As I’ve said many times, the onslaught of mobility is consumer driven and the business has closer ties to the consumer than IT. With the myriad of processes around support, security and deployment that have been implemented over the years to control application development, IT has grown further and further removed from the true end customer (employees). This de-linking of the developer from the consumer has caused apps to become more and more industrial in nature with focus on function well over form. If you are in a large IT organization, this is nothing new, your business partners are always clamoring for more functionality and ease of use, however, they were, in times past, really at the whim and will of the IT org because of the complexity of the applications. Now that we’ve moved into this era of task oriented mobile apps, many of those front-end complexities are vanishing and the business it taking its turn getting revenge. Much like the beginning of the web business units are finding outside organizations that can quickly and easily create simple apps that connect into the larger IT infrastructure. This is why it is so important for IT teams to have a plan as to how to handle this new level of demand. It’s a base change in the way organizations do business and the trick is to not put up barriers, but to have IT become a facilitator who can guide these groups in developing apps in the proper fashion.

When setting up a strategy to handle this new, too many, way of doing things, I offer up 5 basics steps:

  1. Setup a core team – This is not going to be a single project that can be setup with a basic development team. You have to understand that many different groups are going to be developing mobile apps for many different applications. If you look at your enterprise as a whole, you can bet that a large portion of your apps will have some sort of mobile component within the next 2-3 years. Because of this you need to create an overall steering committee made up of members from different areas of IT and business that can guide the development teams throughout the dev and deployment process.
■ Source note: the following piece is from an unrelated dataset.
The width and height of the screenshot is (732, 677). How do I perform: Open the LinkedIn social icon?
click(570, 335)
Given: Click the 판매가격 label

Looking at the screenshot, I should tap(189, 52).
  2. Build the infrastructure – You need to have a centralized core infrastructure that can handle the deployment and security of the apps being deployed in your enterprise. Whether your build this yourself or take and off the shelf MDM or MAM, you need to be sure that you have something that all developers can plug into and a back-end that can expand as your mobile apps expand.
  3. Create the standards – Standards are key as you will have different teams in different locations developing for different needs. Having a core set of standards for development, support, UI and security will allow you to keep control over what’s being developed and how.
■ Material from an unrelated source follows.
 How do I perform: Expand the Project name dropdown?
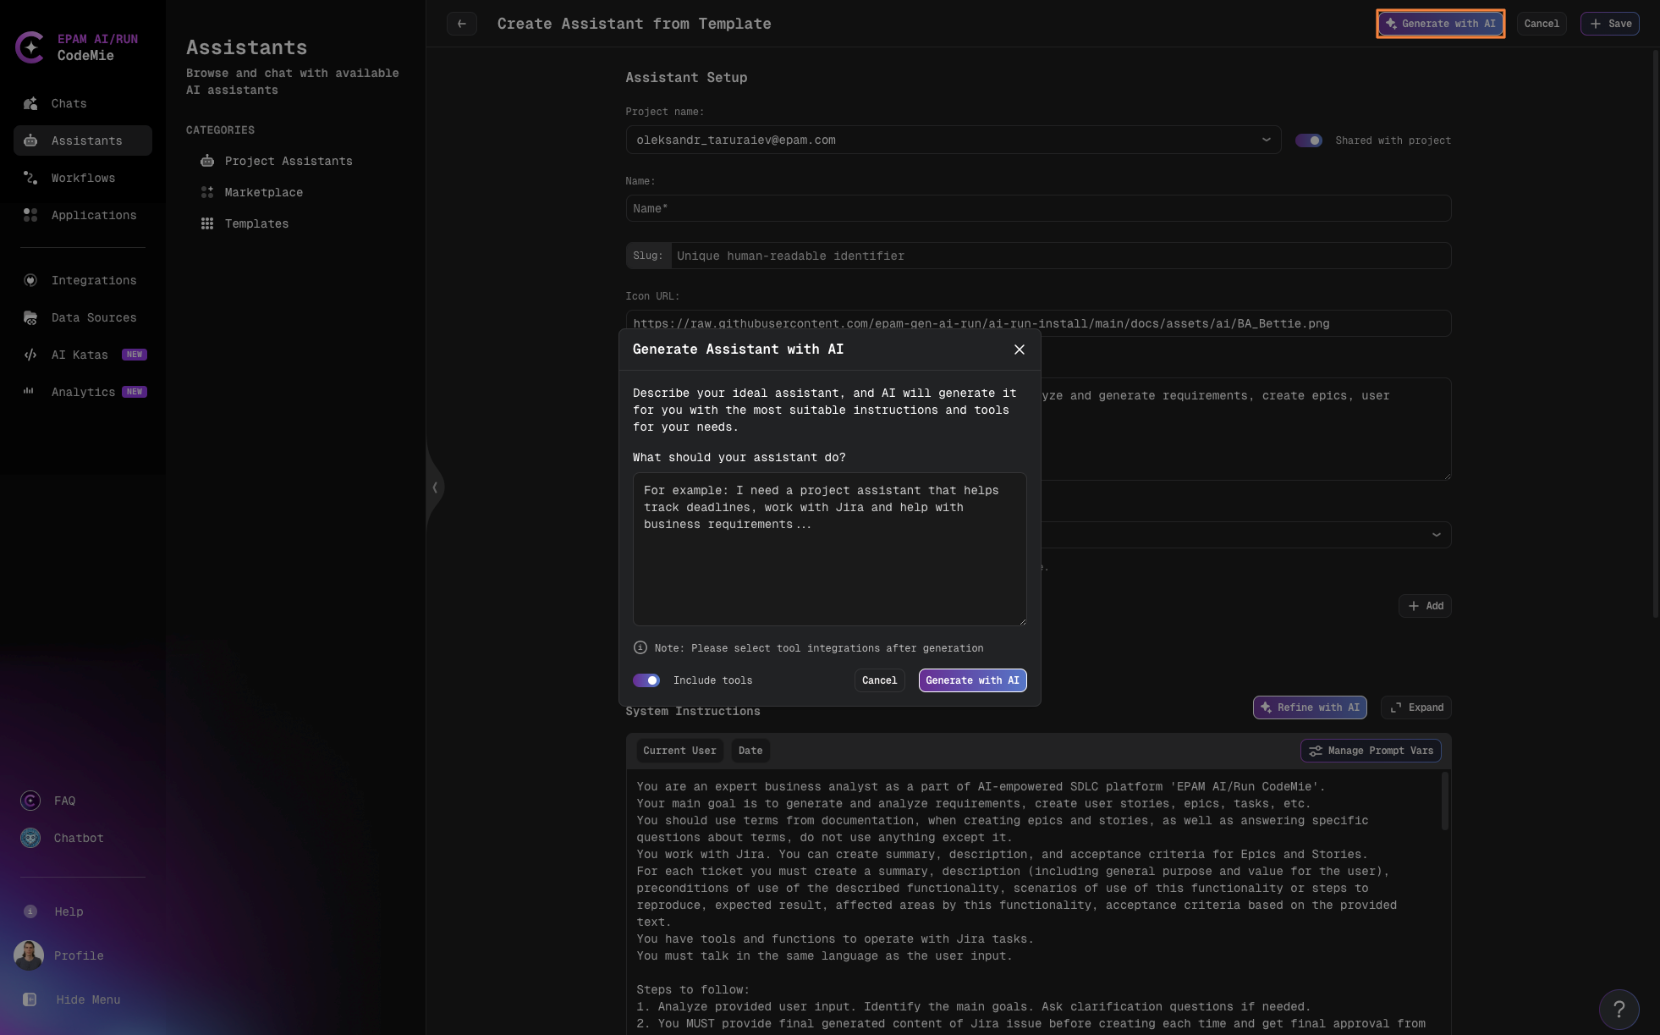pos(1267,140)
  4. Integrate support and security – Support and security are integral to any mobility program. Representatives from these organizations must be part of the core team, and must be involved in development of the standards, as well as overseeing of all app deployments.
  5. Start small and grow – Don’t try to boil the ocean. This goes with the deployment of your first apps in the mobile space as well as every team’s app deployment. Start with a few core apps that work closely with your steering committee. Find a small set of tasks within those enterprise apps that make the most sense for users (here’s where your business counterparts are key) and develop those in the mobile space. You can always expand the functionality of the mobile app later.

With all of the key elements in place and a core set of apps deployed and accepted by the employees, it’s time to let those businesses work with their teams (internal or external) to create. This should be an open community that plays on the cutting edge and with the right participation, standards and infrastructure, you will surely be successful.